| PAGE EXTRACT |

How much benefit do people get from stabilizing wood? Is it done to negate shrinkage or aid in adhesion? Or is it done so that the wood takes a finish better? It seems like if the wood is already dry the benefit would be minimal?

Bensbites, can you see jb-weld at the seams when you glue layers together with it? I know it’s really good product but I’ve been reluctant to try it for fear of seeing it in the seam.


----------



## Bensbites (Mar 4, 2021)

gregfisk said:


> How much benefit do people get from stabilizing wood? Is it done to negate shrinkage or aid in adhesion? Or is it done so that the wood takes a finish better? It seems like if the wood is already dry the benefit would be minimal?
> 
> Bensbites, can you see jb-weld at the seams when you glue layers together with it? I know it’s really good product but I’ve been reluctant to try it for fear of seeing it in the seam.



Stabilizing helps reduce movement, and allows for a higher grit finish, it also reduces maintenance since the wood will have less effect due to humidity.
As far as jb weld, when I use it, I dye it black with system 3 epoxy dye and tend to use it next to black micarta spacers. 

I still think you will see the biggest improvement by not letting your metal get hot. When I run batches of 5 handles, that’s enough time for the handle to cool while I work on the other 4.


----------



## cotedupy (Mar 4, 2021)

This is a very good post, and advice from various people, TY!

It's something I run into a lot, and I definitely use a some of the stuff mentioned by others; particularly scoring things or getting the surface super rough. Occasionally I dunk if I'm working with woods I know can take it, but rarely. But really for me the best solution if you can is @Bensbites working in batches. I always do handles with metal in them while working on something else.


----------



## gregfisk (Mar 5, 2021)

Here are a couple of finished handles. I made some paring knives and letter openers. I’m working on another batch right now but don’t have any blades for them yet.


----------



## gregfisk (Mar 7, 2021)

| RECORDS SHOWN |

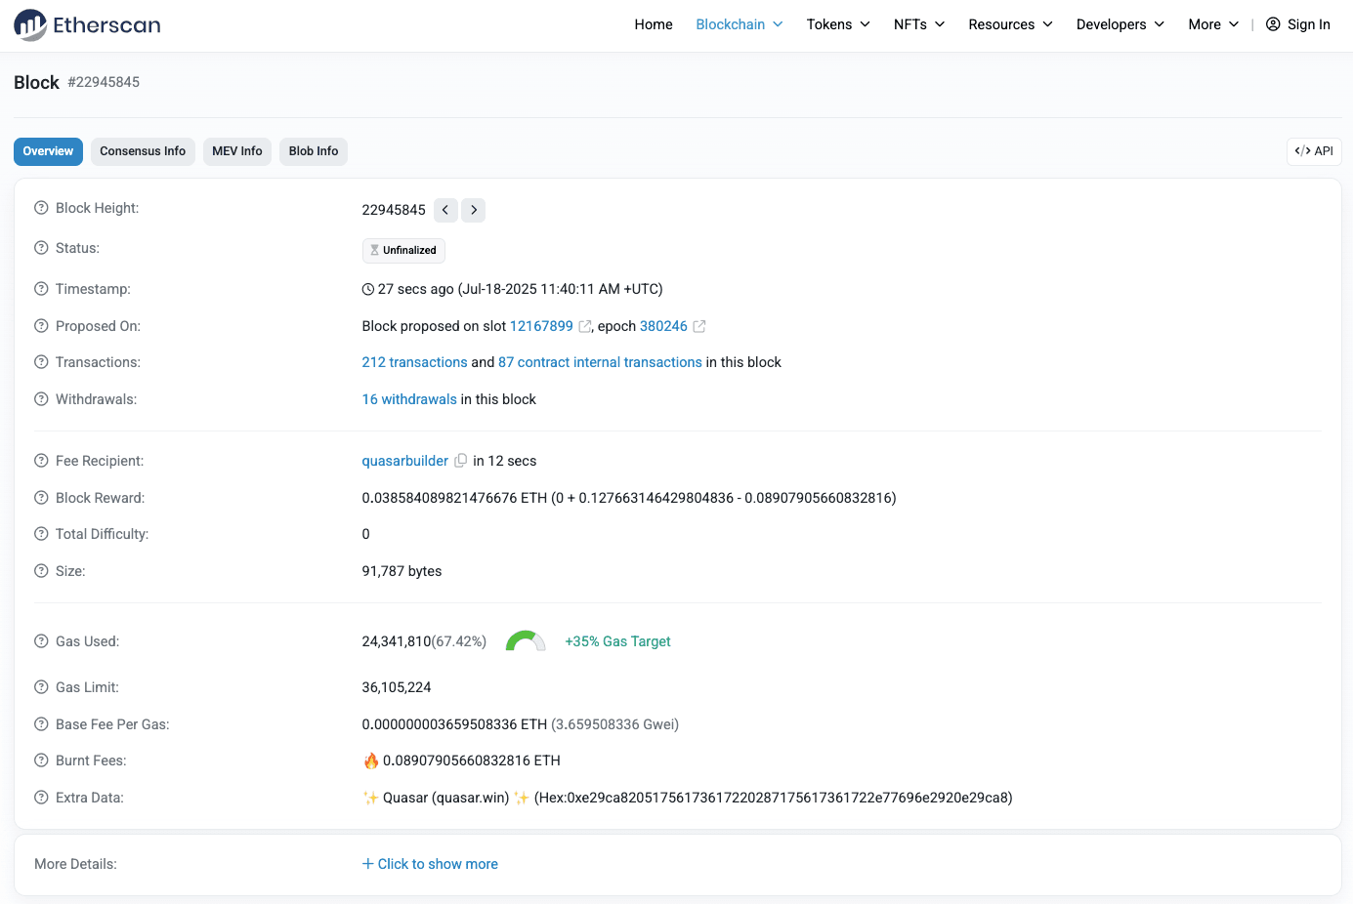1353x904 pixels.
Task: Switch to Consensus Info tab
Action: (143, 151)
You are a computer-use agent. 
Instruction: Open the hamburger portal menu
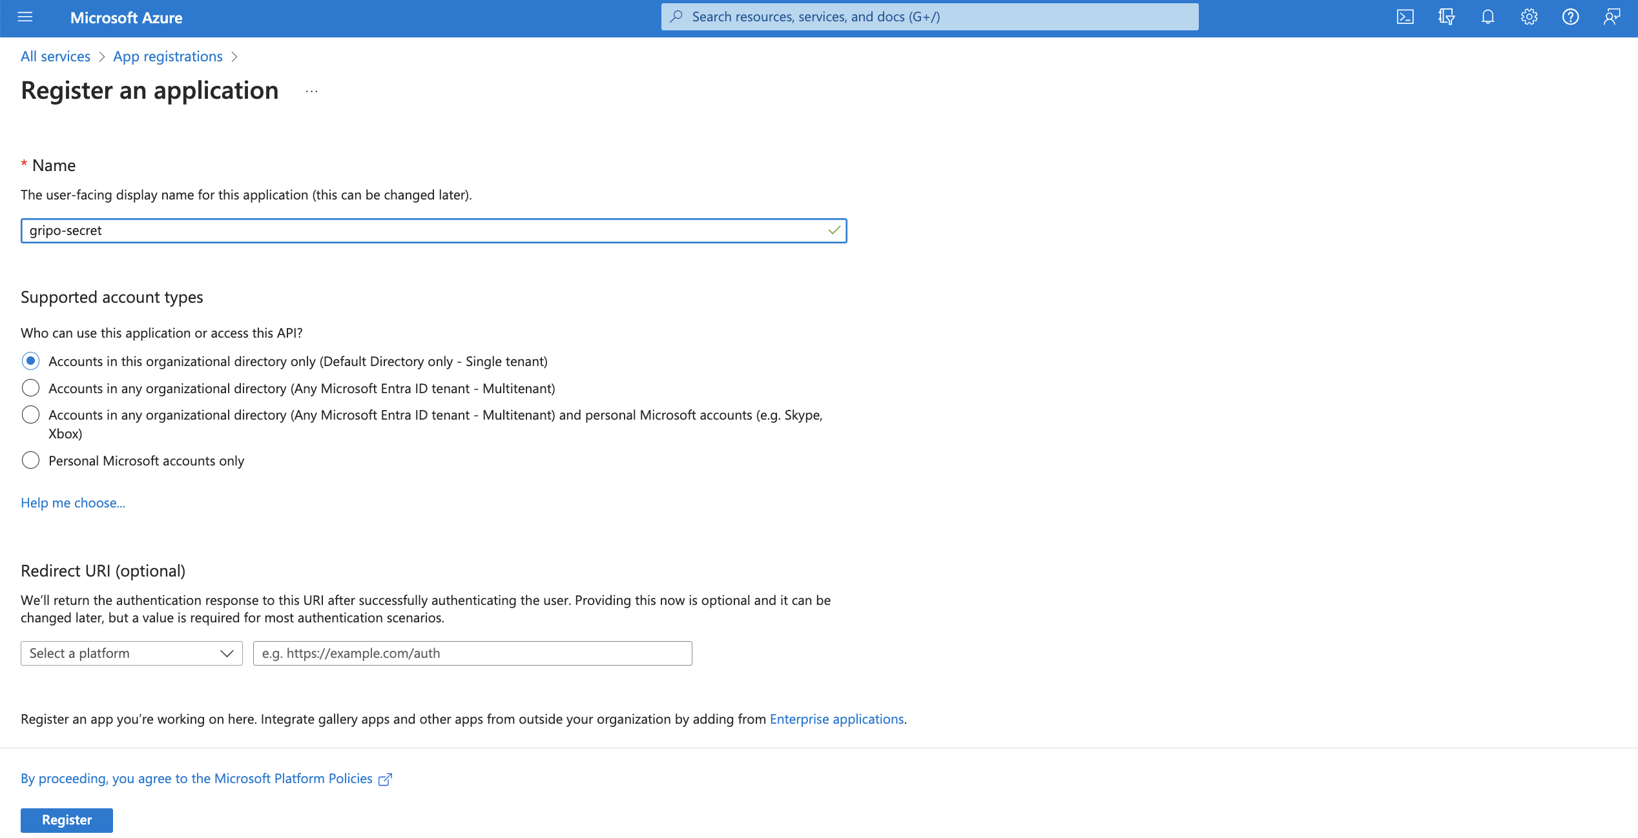coord(25,17)
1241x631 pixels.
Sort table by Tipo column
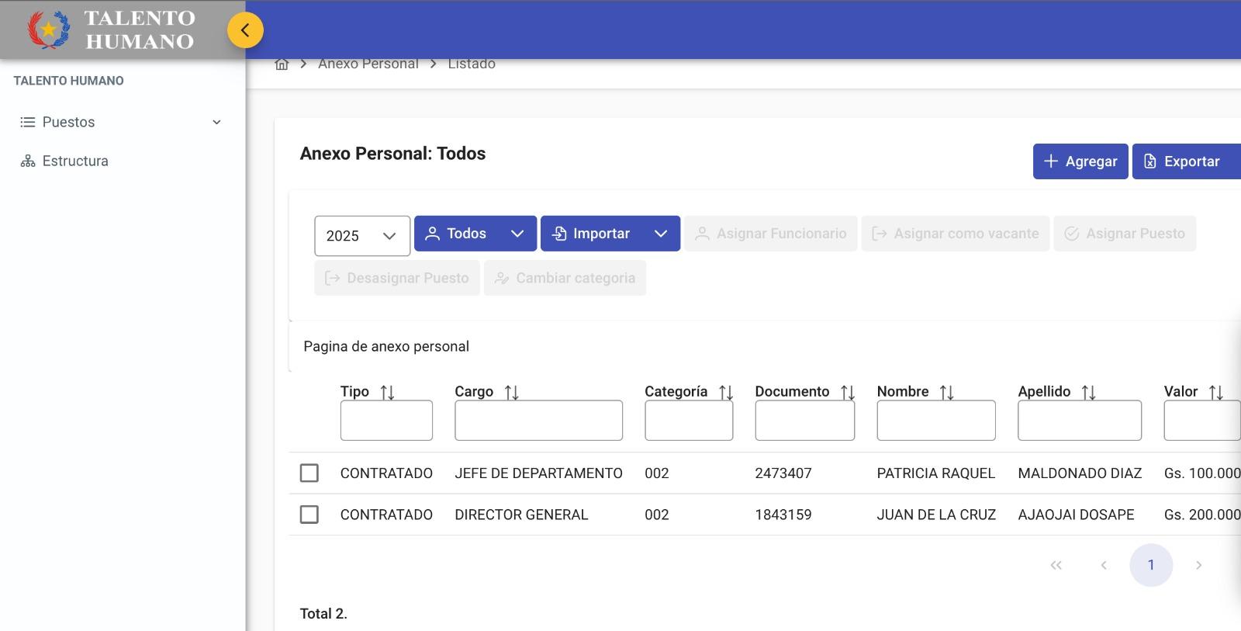(387, 392)
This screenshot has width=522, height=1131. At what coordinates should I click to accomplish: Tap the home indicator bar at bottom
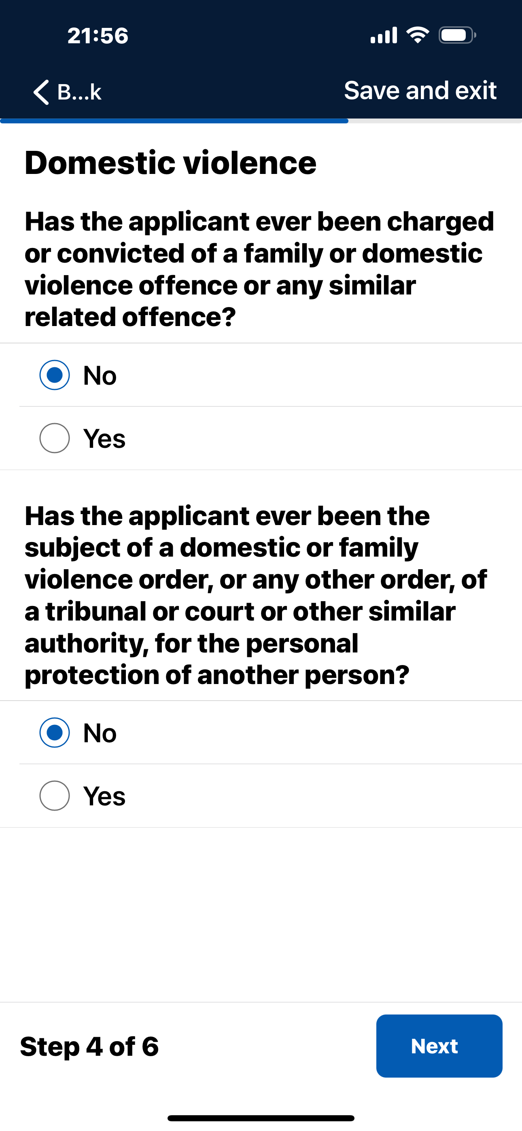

| INSTRUCTION 1 |
Copy out the rows from the line holding "1241x631 pixels." through the end of the rows, inclusive, and leave the pictures out.
| INSTRUCTION 2 |
Pick up the forum thread on making knife handles from the point where it stops.

| EXERCISE ANSWER 1 |
1241x631 pixels.
Sort table by Tipo column
(387, 392)
This screenshot has width=522, height=1131. At what coordinates should I click to accomplish: Tap the home indicator bar at bottom

| EXERCISE ANSWER 2 |
I spent some time reading through this thread again and there is some really good information here. Something I didn’t mention is that I grind my handles down to the shape I want and then I install the end caps which are made out of aluminum. I drill partial holes in the ends of the handle and on the inside of the caps to give the glue something to grab onto and up the shear strength. The aluminum caps get hot fast when grinding and it helps to do them at the end. I dip just the end cap in water to cool them down. Something I did recently was switch the machine that I do my heavy grinding on. I have three 6x48 belt grinders each with its own grit sandpaper. I was running the 60 grit on my 1960s Delta which is my favorite sander but it runs pretty slow compared to my other two sanders. So I put the 60 grit ceramic belt on the fastest machine and that made a big difference at keeping the temperature down. I may eventually change the pulleys on the Delta to speed it up but this works fine for now. Something that was mentioned here is using fresh belts, and doing that with the faster speed really helped keep the heat down. This is the first time I’ve made several handles at once and I did what Bensbites suggested and kept swapping between them as I was grinding away. That’s a great way to keep working and not have to stop and wait for your project to cool down. I can’t say enough good about the C-tough epoxy I’m using now. It does a great job holding everything together and it has a very long working time. Longer than anything else I’ve tried. And I’ve never used an epoxy resin that stays so flexible once its fully cured.


----------



## JoBone (Mar 8, 2021)

They look beautiful


----------



## cotedupy (Mar 9, 2021)

_Seriously_ impressive!


----------



## Bensbites (Mar 9, 2021)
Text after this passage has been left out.